We can also construct a dataset that is autocorrelated, but there are not fundamental underlying periodicities. To do this we just make the likelihood of a protest be contingent on the presence of a protest on the preceeding day.

``````data = [0]
for i in range(npts):
if data[-1]>0:
data.append(np.random.binomial(1, .8))
else:
data.append(np.random.binomial(1, .2))

plt.figure(figsize=(12,2))
plt.vlines(x=range(npts), ymin=0, ymax=1, linewidth=data, alpha=.5)
plt.xlabel('days')
plt.yticks([])
plt.box('off')
plt.title('protest events');
``````

When we look at a chart of the autocorrelation, we see the presence of autocorrelation around 0, which we expect.

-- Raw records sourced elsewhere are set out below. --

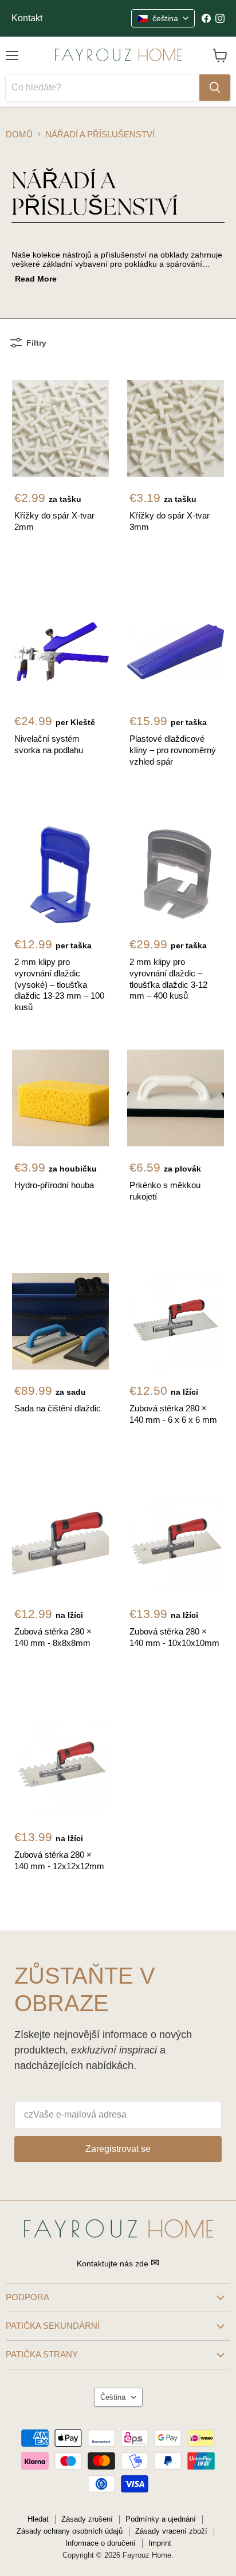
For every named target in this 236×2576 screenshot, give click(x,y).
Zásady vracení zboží (171, 2531)
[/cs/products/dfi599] (175, 1544)
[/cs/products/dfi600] (60, 1767)
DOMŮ (19, 134)
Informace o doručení (100, 2543)
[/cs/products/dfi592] (60, 428)
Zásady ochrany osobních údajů (70, 2531)
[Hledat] (214, 87)
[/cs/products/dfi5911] (175, 651)
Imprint (159, 2543)
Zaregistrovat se (118, 2149)
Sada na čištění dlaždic (57, 1408)
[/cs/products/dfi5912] (175, 874)
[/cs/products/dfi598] (60, 1544)
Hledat (38, 2519)
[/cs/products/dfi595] (175, 1098)
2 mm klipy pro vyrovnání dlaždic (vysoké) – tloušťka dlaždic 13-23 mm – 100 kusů (59, 984)
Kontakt (26, 18)
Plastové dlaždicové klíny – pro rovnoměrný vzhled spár (172, 750)
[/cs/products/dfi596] (60, 1321)
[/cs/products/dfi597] (175, 1321)
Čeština (112, 2397)
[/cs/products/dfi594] (60, 1098)
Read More (36, 278)
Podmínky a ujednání (160, 2519)
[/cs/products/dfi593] (175, 428)
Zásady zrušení (87, 2519)
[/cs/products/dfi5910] (60, 651)
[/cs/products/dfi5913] (60, 874)
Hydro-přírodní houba (54, 1185)
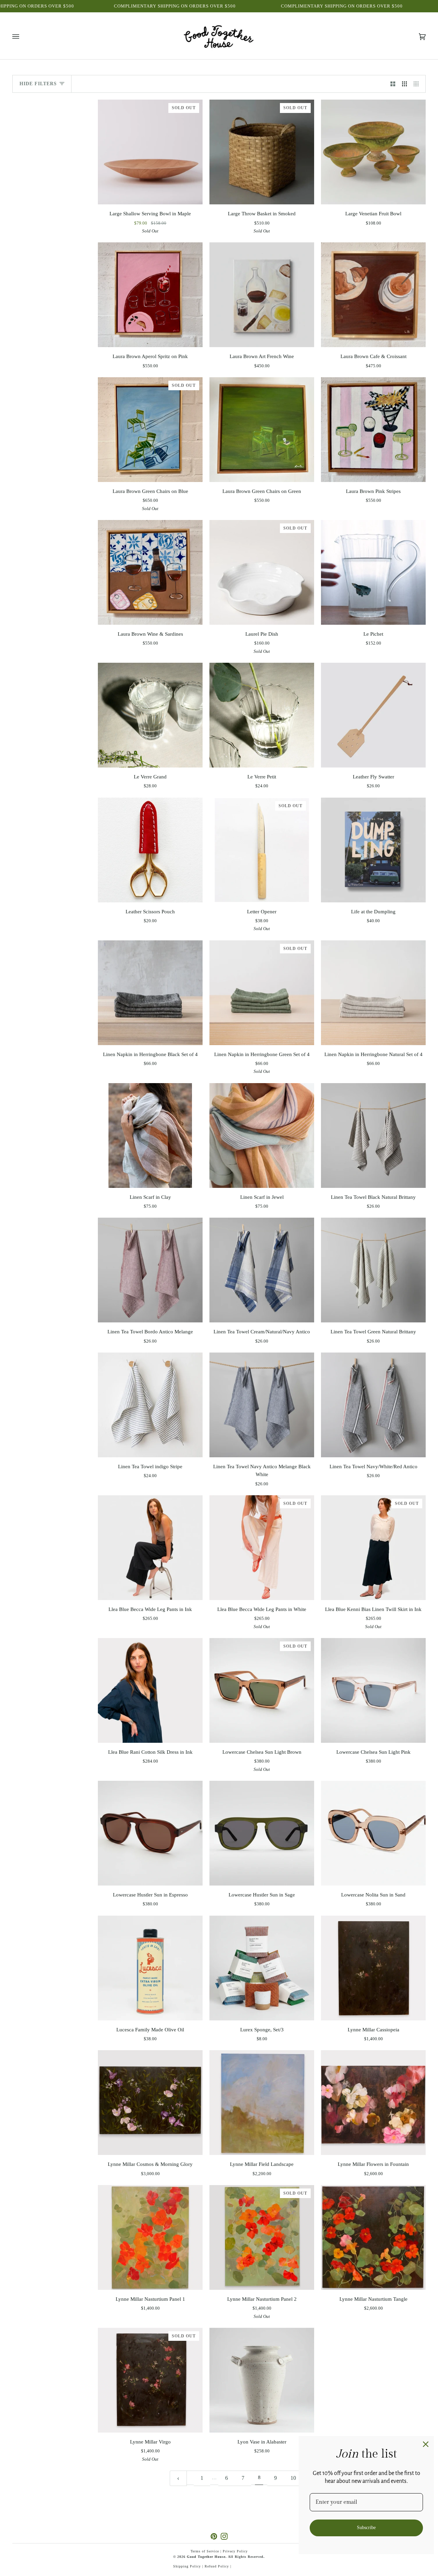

We also see, however peaks in autocorrelation that arise due to randomness, but are likewise hard to distinguish from the peaks we saw in the case of the complex underlying periodic function, when we only look at one timeseries.

``````nlags = 80
plt.bar(range(nlags+1), stattools.acf(data, nlags=nlags), alpha=.5, linewidth=0)
plt.title('Correlation with self, lagged n days')
plt.xlabel('Days lagged (n)')
plt.box('off')
plt.xlim(0,80);
``````

Indeed, if we try this experiment a number of times, and plot the autocorrelation graphs one on top of the other, we see that while the initial part of the chart showing that clustering exists is relatively well established, the remainder of the graph is essentially dominated by noise, and untrustworthy.

``````nlags = 80
for i in range(100):
data = [0]
for i in range(npts):
if data[-1]>0:
data.append(np.random.binomial(1, .8))
else:
data.append(np.random.binomial(1, .2))
plt.bar(range(nlags+1), stattools.acf(data, nlags=nlags), alpha=.025, linewidth=0)

plt.title('Correlation with self, lagged n days')
plt.xlabel('Days lagged (n)')
plt.box('off')
plt.xlim(0,80)
plt.ylim(-.2,1);
``````

The Challenge

It seems that we can have confidence using this method to identify that clusters exist in the timeseries. On the other hand, when we look at real-world timeseries, we will only have one example to work with, and so should be distrustful of any indications of periodicity we see, as we have no way to show that they are due to periodicity in an underlying function, or if they arise due to the peculiarities of the clustering process.